5 Tips for Thriving with Osteoporosis

Woman training with exercise band assisted by physiotherapist

By Eric Daw on August 2, 2016

A friend just told me that her mom fell a few months ago and broke her femur so badly that she needed surgery and a metal rod inserted in her leg. Unfortunately, this is an all-too-common scenario. According to Osteoporosis Canada, fractures from osteoporosis are more common than heart attack, stroke and breast cancer combined.

Woman training with exercise band assisted by physiotherapist

Woman training with exercise band assisted by physiotherapist

If so many people have osteoporosis and the effects can dramatically affect your life, why don’t more people do something about it? Well, from my experience with speaking to those who have osteoporosis, many of the reasons stem from not knowing all the things they can do to strengthen their bones and prevent falls. As a personal trainer for seniors, I want to provide you and your loved one with five ways to live effectively with osteoporosis — and stay as healthy as possible!

 

  1. Get a bone density test. I know it sounds simple, but I recommend that this is where you should start whether you know you have osteoporosis, or are unsure if you have it.

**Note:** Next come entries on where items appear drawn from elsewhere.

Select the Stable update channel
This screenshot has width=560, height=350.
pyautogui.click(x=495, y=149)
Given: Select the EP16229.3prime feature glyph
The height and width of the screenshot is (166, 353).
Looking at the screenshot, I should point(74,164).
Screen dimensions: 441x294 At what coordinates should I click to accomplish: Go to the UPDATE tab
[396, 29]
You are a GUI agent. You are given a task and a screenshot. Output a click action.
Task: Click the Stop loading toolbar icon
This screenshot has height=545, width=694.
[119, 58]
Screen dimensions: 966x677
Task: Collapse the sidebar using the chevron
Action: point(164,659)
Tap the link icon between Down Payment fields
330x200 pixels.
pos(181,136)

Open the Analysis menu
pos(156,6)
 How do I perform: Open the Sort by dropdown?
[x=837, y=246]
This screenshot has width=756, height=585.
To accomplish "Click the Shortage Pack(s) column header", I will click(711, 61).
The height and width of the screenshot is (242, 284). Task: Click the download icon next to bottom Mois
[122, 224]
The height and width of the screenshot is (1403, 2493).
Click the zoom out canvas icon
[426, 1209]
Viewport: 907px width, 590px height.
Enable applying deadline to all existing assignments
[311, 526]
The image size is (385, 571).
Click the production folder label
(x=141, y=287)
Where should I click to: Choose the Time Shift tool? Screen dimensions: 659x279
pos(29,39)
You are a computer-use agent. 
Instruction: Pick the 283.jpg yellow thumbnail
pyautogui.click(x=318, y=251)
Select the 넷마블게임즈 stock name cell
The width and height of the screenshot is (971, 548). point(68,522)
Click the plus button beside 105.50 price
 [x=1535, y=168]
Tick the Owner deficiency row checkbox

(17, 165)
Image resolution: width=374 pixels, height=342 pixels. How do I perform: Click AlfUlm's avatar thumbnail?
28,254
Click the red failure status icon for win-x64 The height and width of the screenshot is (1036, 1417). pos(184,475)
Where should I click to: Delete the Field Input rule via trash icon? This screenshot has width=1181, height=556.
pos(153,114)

When you and your doctor determine your bone density, it provides you a starting point of the type of treatment you may need, such as medication. There are many people with weak bones who don’t change their lifestyle habits or are unaware of it until they break something. Knowing where you stand can help you make changes needed to prevent a future problem.
  1. Lift weights — and not just light ones. There is a correlation between lifting weights and improving your bone density. Although lifting weights is important, the problem I find with many seniors is that they don’t want to lift anything heavier than 2lbs. When you use weights that provide a sufficient load on your body, it provides the kinds of resistance that can positively affect your bone density.
  1. Take supplements or prescribed medication. While everyone who has osteoporosis should be taking calcium, they should also take a vitamin D supplement (or get it from fortified foods) to assist with the absorption of calcium. We get calcium from foods such as vegetables or dairy products, but it doesn’t hurt to also take a daily supplement. Vitamin D is something we can get from absorbing sunlight but, similar to calcium, daily supplements are a good way to get the proper daily requirements. In cases where people have really low bone density, medication is something that should be considered after speaking with your doctor.
  1. Avoid or modify certain movement or activities. Many people who have osteoporosis don’t realize that the activities or movements that they make can aggravate their condition. I am not suggesting to not move or be active, but people should avoid movements that require that they bend forward and twist their spine. Activities like golf can be tough on a person with osteoporosis because they require you to twist while using a weighted object. In these cases, a person should consult a trainer/therapist to help them modify their playing.
  1. Do balance training. It goes without saying that if you don’t fall, there is a great chance that you won’t break any bones. I would recommend that people first try exercises where their feet are together and then gradually increase the difficulty until they are able to stand on one foot.

Osteoporosis doesn’t have to be a debilitating condition. With the proper plan in place, people can still thrive and live effectively with it.